All writing, whether story, poem, essay, or play, has a beginning and an ending as does every psychotherapy and psychoanalysis. Still, writers and clinicians often find that the opening phase is easier to navigate with confidence than the conclusion.
Like effective psychotherapy or psychoanalysis, which does not end with the last words spoken, good writing resonates well beyond the final page. When a satisfactory ending is reached between therapist and patient, or author and reader a memorable, generative experience continues to resound. Yet in clinical and authorial endeavors it is often difficult to determine the end. How much easier it is to know what we want to say than to conclude with confidence that it has been said.
During our weekend on Endings, analysts, writers and editors will share their experience and expertise on what constitutes good endings. We will explore the elements that make a good ending, and draw a parallel between a therapist’s role in good clinical terminations and an author’s challenges to conclude a piece of writing well.
Presentations, panel discussions, open forums, and small discussion groups will provide ways to re-energize the sustained creative effort as therapist and writer.
PROGRAM ORGANIZER: ELIZABETH HERMAN MCKAMY, MSW
GUEST FACULTY:
RUTH LIVINGSTON, PHD is Executive Editor of the William Alanson White Institute’s professional journal, Contemporary Psychoanalysis and the Founder and Director of Living with Medical Conditions, a study group and referral service affiliated with the William Alanson White Institute. Certified in Bioethics and Medical Humanities from the Albert Einstein College of Medicine and Yeshiva University, she is also on the faculty of Columbia University Teachers’ College. Dr. Livingston is in private practice in New York City. She writes and lectures on the subject of psychoanalytic treatment for those with acute and chronic medical conditions.
JILL SALBERG, PHD is adjunct clinical associate professor at the New York University Postdoctoral Program in Psychotherapy and Psychoanalysis where she teaches and consults/supervises, and is a member of the faculty and supervisor at the Stephen A. Mitchell Center for Relational Psychoanalysis and the Institute for Contemporary Psychotherapy in NYC. She has taught Relational Theory; Termination: Theoretical, Technical and Relational Considerations; Early Freud: 1895-1920; and Dreams in Judaism and Psychoanalysis. She has chapters in Relational Psychoanalysis: Evolution of Process Vol. 5; The Jewish World of Sigmund Freud; Answering a Question with a Question: Judaism and Contemporary Psychoanalysis and is a contributor to and the editor of the book, GOOD ENOUGH ENDINGS: Breaks, Interruptions and Terminations from Contemporary Relational Perspectives, (2010, Routledge). She is on the editorial board of the Psychoanalysis and Jewish Life Book Series (Academic Studies Press). She is in private practice in Manhattan.
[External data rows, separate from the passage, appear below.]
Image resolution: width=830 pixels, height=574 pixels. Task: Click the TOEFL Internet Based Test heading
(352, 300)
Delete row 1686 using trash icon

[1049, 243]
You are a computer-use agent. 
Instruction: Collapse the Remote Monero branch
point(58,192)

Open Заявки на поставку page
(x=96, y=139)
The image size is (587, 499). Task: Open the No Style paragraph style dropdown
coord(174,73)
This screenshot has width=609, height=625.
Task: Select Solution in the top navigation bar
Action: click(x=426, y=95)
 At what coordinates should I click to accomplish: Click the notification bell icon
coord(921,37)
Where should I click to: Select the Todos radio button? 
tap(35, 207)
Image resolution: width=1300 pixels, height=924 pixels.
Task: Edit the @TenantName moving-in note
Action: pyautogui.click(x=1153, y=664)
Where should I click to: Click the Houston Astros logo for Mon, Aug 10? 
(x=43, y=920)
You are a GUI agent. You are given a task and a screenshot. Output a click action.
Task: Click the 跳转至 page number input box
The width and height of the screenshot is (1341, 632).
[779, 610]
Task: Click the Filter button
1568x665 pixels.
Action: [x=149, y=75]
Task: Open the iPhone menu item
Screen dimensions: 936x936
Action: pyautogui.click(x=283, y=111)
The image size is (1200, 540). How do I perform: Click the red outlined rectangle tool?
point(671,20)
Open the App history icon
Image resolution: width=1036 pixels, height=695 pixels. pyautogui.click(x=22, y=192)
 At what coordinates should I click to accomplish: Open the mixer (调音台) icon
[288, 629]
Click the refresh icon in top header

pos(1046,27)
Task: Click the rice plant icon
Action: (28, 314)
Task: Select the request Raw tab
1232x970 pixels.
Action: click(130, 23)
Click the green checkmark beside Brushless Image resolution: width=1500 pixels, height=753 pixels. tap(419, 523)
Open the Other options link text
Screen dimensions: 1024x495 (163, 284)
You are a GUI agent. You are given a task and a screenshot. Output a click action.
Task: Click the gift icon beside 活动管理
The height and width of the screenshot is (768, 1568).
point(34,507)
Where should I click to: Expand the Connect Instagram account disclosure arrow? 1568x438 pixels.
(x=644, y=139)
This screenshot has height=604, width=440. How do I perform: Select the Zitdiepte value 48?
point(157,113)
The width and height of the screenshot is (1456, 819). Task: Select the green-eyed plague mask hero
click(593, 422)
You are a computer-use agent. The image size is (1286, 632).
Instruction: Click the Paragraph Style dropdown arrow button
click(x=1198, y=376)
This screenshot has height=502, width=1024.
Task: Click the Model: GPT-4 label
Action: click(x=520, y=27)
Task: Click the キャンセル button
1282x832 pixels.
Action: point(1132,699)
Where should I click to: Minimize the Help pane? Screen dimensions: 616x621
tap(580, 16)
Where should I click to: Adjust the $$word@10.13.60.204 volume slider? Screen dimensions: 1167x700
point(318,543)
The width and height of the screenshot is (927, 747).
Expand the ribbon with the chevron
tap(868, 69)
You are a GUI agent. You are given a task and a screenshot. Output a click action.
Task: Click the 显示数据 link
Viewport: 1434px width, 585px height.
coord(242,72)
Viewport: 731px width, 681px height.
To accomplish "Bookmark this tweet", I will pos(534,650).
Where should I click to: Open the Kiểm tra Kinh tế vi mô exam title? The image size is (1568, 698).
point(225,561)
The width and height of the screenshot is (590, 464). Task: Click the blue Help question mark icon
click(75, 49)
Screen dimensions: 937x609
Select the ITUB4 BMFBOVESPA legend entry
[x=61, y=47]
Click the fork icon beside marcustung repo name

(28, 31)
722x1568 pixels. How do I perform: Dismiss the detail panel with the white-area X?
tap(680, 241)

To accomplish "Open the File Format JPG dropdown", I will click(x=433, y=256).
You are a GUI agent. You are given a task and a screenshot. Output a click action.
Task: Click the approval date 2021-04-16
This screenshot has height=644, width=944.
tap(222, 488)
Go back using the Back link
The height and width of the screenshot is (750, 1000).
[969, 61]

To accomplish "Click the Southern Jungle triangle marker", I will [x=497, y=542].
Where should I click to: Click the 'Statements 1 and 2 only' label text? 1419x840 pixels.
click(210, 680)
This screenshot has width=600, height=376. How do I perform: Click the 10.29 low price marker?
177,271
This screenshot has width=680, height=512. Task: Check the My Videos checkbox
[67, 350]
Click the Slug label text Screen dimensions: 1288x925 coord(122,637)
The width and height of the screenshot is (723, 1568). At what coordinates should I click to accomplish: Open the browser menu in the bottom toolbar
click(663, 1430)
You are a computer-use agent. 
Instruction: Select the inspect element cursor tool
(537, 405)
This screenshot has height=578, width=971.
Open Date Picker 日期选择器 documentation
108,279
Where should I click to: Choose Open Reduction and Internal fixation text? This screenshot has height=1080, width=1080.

SARA MANSFIELD TABER, MSW is a writer of essays, memoirs, commentary, and literary journalism. Her works include Born Under an Assumed Name: The Memoir of a Cold War Spy’s Daughter, Dusk on the Campo: A Journey in Patagonia, and Bread of Three Rivers: The Story of a French Loaf. Her essays, memoirs, travel pieces, and reviews have appeared in literary journals, newspapers such as The Washington Post, and have been produced for public radio. She has taught creative nonfiction writing at Johns Hopkins University, the Vermont College of Fine Arts, the Writer’s Center in Bethesda, Maryland and has led workshops at New Directions.
RICHARD M. WAUGAMAN, MD. is the author of scholarly work on Shakespeare, Freud, and Nietzche, and has been Clinical Professor of Psychiatry at Georgetown University since 1977. Rick has been consultant and advisor to New Directions since its inception. His 160 publications in psychoanalysis and English literature have ranged from the Shakespeare authorship question to dreams during the termination phase of psychoanalysis. He practices in Bethesda, MD.